Le Conseil a déjà dit de belles choses sur la confidentialité et le cryptage lors des débats sur Chat Control 2.0. Juste de belles choses. Pas de débat technique. Aucune vraie réponse sur la façon de scanner les discussions tout en les gardant verrouillées. Vous ne pouvez pas. Pas vraiment.

Internet est en colère. Les réseaux sociaux sont en effervescence. Les États membres ? Silence. Surtout. Ces dossiers reposent dans les ministères de l’Intérieur. Quelques pays en discutent. Les forces de l’ordre le veulent. La protection des données déteste ça. Inquiétudes en matière de cybersécurité. La plupart des gouvernements n’en parlent même pas encore.

L’opposition ne se divise pas. C’est fédérateur.

Aile gauche. Aile droite. Libéraux. Des fous de confidentialité comme Patrick Breyer. Experts en droits de l’homme. Tout le monde déteste ça. Il est rare de voir une opposition aussi large au sein de l’UE. Habituellement, ils se battent. Aujourd’hui? Ils sont d’accord sur ce point. L’analyse massive des communications privées n’est pas une chose que nous faisons.

Svenja Hahn, du parti ADLE, n’a pas hésité. EUTechLoop l’a surprise en train de déclamer. Et à juste titre.

«C’est une honte», a déclaré Hahn. “Cela ouvre la porte à une surveillance de masse… au lieu d’une lutte ciblée contre les abus sexuels sur enfants.”

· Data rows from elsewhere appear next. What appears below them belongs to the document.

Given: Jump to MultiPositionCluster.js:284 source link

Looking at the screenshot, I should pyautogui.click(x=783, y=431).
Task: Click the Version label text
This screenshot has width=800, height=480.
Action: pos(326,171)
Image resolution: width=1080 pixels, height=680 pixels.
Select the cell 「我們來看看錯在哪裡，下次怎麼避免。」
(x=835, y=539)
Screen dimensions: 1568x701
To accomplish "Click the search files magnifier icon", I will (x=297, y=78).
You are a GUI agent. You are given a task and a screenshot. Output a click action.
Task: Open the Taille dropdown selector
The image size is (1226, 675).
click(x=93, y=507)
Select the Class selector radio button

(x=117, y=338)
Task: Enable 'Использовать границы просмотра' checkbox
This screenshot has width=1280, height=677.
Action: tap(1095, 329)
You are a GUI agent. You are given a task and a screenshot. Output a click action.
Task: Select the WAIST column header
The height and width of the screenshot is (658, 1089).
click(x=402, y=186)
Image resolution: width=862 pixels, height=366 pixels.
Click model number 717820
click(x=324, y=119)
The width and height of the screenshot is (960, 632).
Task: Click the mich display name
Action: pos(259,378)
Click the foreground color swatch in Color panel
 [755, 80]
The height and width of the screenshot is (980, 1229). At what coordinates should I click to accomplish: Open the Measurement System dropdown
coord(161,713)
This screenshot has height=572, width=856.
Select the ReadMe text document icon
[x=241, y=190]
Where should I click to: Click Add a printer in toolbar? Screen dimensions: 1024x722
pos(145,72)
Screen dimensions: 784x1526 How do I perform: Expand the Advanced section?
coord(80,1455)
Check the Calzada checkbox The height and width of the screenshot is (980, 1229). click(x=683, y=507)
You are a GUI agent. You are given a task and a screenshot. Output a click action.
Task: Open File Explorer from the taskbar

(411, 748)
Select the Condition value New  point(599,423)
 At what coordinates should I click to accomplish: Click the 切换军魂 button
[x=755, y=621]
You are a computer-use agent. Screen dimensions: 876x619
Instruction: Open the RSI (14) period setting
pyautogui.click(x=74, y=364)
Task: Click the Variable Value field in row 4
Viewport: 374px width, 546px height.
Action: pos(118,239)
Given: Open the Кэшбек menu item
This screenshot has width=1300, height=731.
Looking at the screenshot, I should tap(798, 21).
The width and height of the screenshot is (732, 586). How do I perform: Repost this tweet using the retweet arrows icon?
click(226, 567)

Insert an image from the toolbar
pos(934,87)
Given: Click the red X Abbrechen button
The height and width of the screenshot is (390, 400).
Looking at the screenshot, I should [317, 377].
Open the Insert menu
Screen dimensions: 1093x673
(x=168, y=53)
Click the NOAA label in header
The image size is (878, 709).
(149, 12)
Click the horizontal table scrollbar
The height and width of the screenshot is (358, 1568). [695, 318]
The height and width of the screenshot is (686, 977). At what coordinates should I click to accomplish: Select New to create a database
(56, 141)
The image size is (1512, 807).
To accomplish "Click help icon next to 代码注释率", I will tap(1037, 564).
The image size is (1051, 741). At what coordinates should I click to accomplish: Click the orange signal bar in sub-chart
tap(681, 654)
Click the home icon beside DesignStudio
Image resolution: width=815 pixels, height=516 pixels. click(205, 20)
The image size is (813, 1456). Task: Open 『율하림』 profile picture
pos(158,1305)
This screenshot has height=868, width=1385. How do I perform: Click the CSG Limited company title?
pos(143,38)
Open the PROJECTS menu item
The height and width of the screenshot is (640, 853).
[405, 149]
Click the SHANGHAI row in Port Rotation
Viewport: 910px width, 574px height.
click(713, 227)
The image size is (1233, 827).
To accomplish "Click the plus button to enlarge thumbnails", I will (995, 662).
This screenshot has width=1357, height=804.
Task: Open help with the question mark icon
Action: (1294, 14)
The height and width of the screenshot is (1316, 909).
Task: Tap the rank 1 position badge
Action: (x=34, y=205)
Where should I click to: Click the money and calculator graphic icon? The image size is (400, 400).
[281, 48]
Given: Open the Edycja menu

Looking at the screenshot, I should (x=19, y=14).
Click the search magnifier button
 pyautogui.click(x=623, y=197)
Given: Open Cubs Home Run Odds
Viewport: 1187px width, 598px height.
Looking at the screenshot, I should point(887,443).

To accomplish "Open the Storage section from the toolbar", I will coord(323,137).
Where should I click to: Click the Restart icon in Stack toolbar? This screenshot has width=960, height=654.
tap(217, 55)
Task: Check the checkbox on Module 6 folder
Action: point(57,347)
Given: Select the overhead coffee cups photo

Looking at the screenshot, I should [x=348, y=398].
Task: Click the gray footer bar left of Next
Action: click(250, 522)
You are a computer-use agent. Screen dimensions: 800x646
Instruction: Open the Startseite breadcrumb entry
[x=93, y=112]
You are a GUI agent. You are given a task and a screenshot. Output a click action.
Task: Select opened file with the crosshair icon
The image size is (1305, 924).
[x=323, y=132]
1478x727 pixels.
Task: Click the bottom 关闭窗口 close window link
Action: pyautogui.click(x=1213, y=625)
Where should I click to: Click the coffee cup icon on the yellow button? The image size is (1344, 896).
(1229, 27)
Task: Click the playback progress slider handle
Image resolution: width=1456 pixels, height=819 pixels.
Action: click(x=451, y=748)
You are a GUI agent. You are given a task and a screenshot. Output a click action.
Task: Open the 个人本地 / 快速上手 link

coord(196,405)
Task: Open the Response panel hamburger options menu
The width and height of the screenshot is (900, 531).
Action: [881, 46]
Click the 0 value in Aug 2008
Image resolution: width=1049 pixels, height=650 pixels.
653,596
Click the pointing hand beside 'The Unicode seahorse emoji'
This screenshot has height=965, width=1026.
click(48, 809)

Elle a qualifié cela de menace pour la démocratie. Elle n’est pas seule. Lyudmyla Kozlovaska, de la Fondation Open Dialogue, a vu les choses différemment. Elle a vu un modèle.

Premièrement, la confidentialité financière disparaît. Puis les données des voyageurs. Maintenant, discute. Érosion normalisée. Un pas à la fois. Toujours avec une raison urgente. Toujours silencieux après.

« Les lois sur la finance, la sécurité et la cybersécurité sont désormais… utilisées comme armes… contre ses propres citoyens », a prévenu Kozlovska. “Pour une répression transnationale.”

Le vrai combat n’a pas lieu aujourd’hui. Aujourd’hui, c’est un incident de procédure. Le vrai combat a lieu en septembre. Pour le contrôle du chat 2.

Jusque-là ? La résistance doit être forte. Doit être constant. Plus aucune astuce procédurale autorisée. La porte est à nouveau entrouverte. Ne détournez pas le regard. Que se passe-t-il lorsqu’ils font passer le reste ? Nous ne le savons pas encore. Nous avons juste jusqu’en 2028 pour le savoir.